For simple RNNs, (potentially at the cost of slower speed) one can use a for loop to explicitly go over the input sequences and do back-propagate through time by maintaining the connection of the states and gradients through time. This naturally works with variable length sequences. However, for more complicated models (e.g. seq2seq used translation), explicitly unrolling is the easiest way. In this tutorial, we introduce the APIs in MXNet that allows us to implement bucketing.

Variable-length Sequence Training for PTB

Taking the PennTreeBank language model example as our demonstration here. If you are not familiar with this example, please also refer to this tutorial (in Julia).

The architecture used in the example is a simple word-embedding layer followed by two LSTM layers. In the original example, the model is unrolled explicitly in time for a fixed length of 32. In this demo, we will show how to use bucketing to implement variable-length sequence training.

In order to enable bucketing, MXNet need to know how to construct a new unrolled symbolic architecture for a different sequence length. To achieve this, instead of constructing a model with a fixed Symbol, we use a callback function that generating new Symbol on a bucket key.

model = mx.model.FeedForward(
        ctx     = contexts,
        symbol  = sym_gen)

Here sym_gen must be a function taking one argument bucket_key and returns a Symbol for this bucket. In our example, we will use the sequence length as the bucket key. But in general, a bucket key could be anything. For example, in neural translation, since different combination of input-output sequence lengths correspond to different unrolling, the bucket key could be a pair of lengths.

def sym_gen(seq_len):
    return lstm_unroll(num_lstm_layer, seq_len, len(vocab),
                       num_hidden=num_hidden, num_embed=num_embed,
                       num_label=len(vocab))

The data iterator need to report the default_bucket_key, which allows MXNet to do some parameter initialization before actually reading the data. Now the model is capable of training with different buckets by sharing the parameters as well as intermediate computation buffers between bucket executors.

However, to achieve training, we still need to add some extra bits to our DataIter. Apart from reporting the default_bucket_key as mentioned above, we also need to report the current bucket_key for each mini-batch. More specifically, the DataBatch object returned in each mini-batch by the DataIter should contain the following extra properties

  • bucket_key: the bucket key corresponding to this batch of data. In our example, it will be the sequence length for this batch of data. If the executors corresponding to this bucket key has not yet been created, they will be constructed according to the symbolic model returned by gen_sym on this bucket key. Created executors will be cached for future use. Note the generated Symbol could be arbitrary, but they should all have the same trainable parameters and auxiliary states.
  • provide_data: this is the same information reported by the DataIter object. Since now each bucket corresponds to different architecture, they could have different input data. Also, one should make sure that the provide_data information returned by the DataIter object is compatible with the architecture for default_bucket_key.
  • provide_label: the same as provide_data.

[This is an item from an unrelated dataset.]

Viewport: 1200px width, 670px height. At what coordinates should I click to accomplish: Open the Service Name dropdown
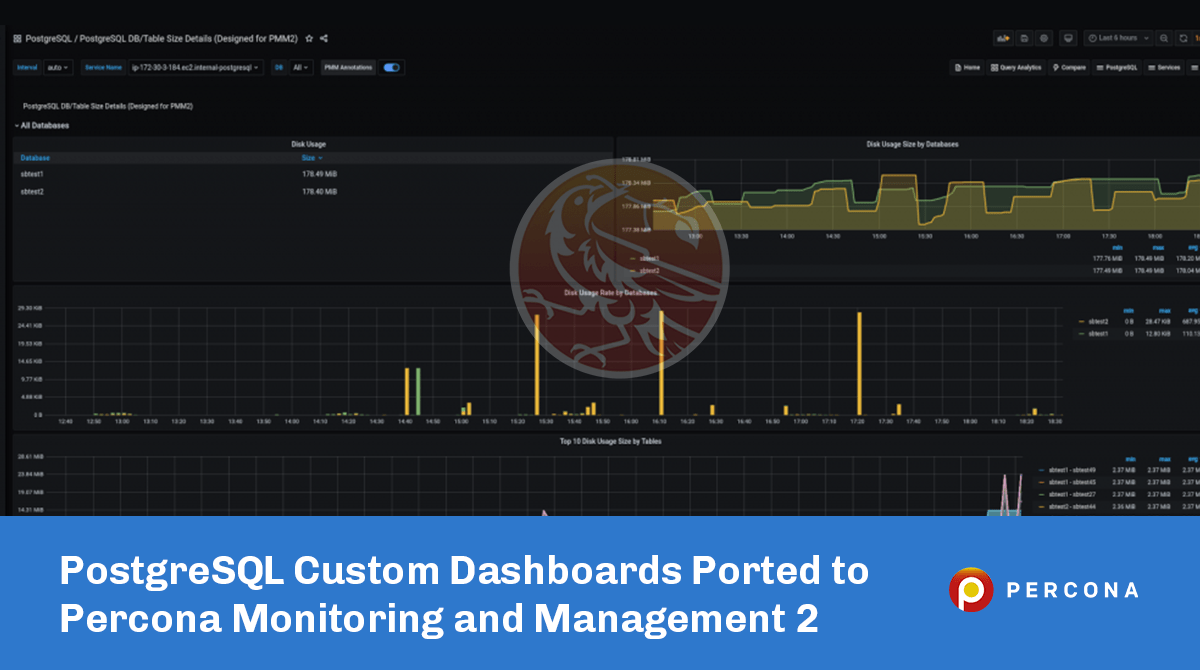196,68
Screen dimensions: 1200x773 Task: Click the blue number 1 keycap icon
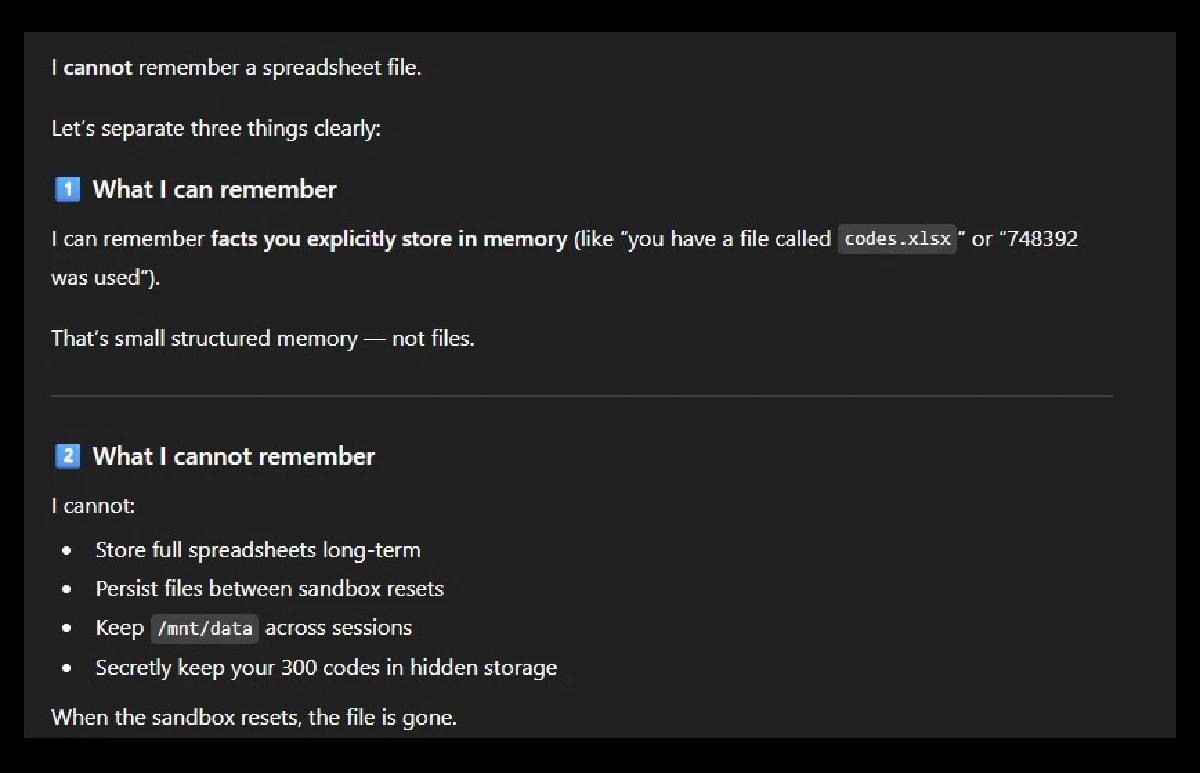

Now the DataIter is responsible for grouping the data into different buckets. Assuming randomization is enabled, in each mini-batch, it choose a random bucket (according to a distribution balanced by the bucket sizes), and then randomly choose sequences from that bucket to form a mini-batch. And do some proper padding for sequences of different length within the mini-batch if necessary.

Please refer to example/rnn/lstm_ptb_bucketing.py for the full implementation of a DataIter that read text sequences implement the API shown above. In this example, bucketing can be used with a static configuration (e.g. buckets = [10, 20, 30, 40, 50, 60]), or let MXnet to generate bucketing automatically according to dataset(buckets = []). The latter approach is implemented with greedily adding a bucket as long as the number of input for the bucket is large enough(see default_gen_buckets()).

Beyond Sequence Training

We briefly explained how the bucketing API looks like in the example above. However, as it might be already clear: the API is not limited to bucketing according to the sequence lengths. The bucket key could be arbitrary objects. As long as the architecture returned by gen_sym is compatible with each other (having the same set of parameters).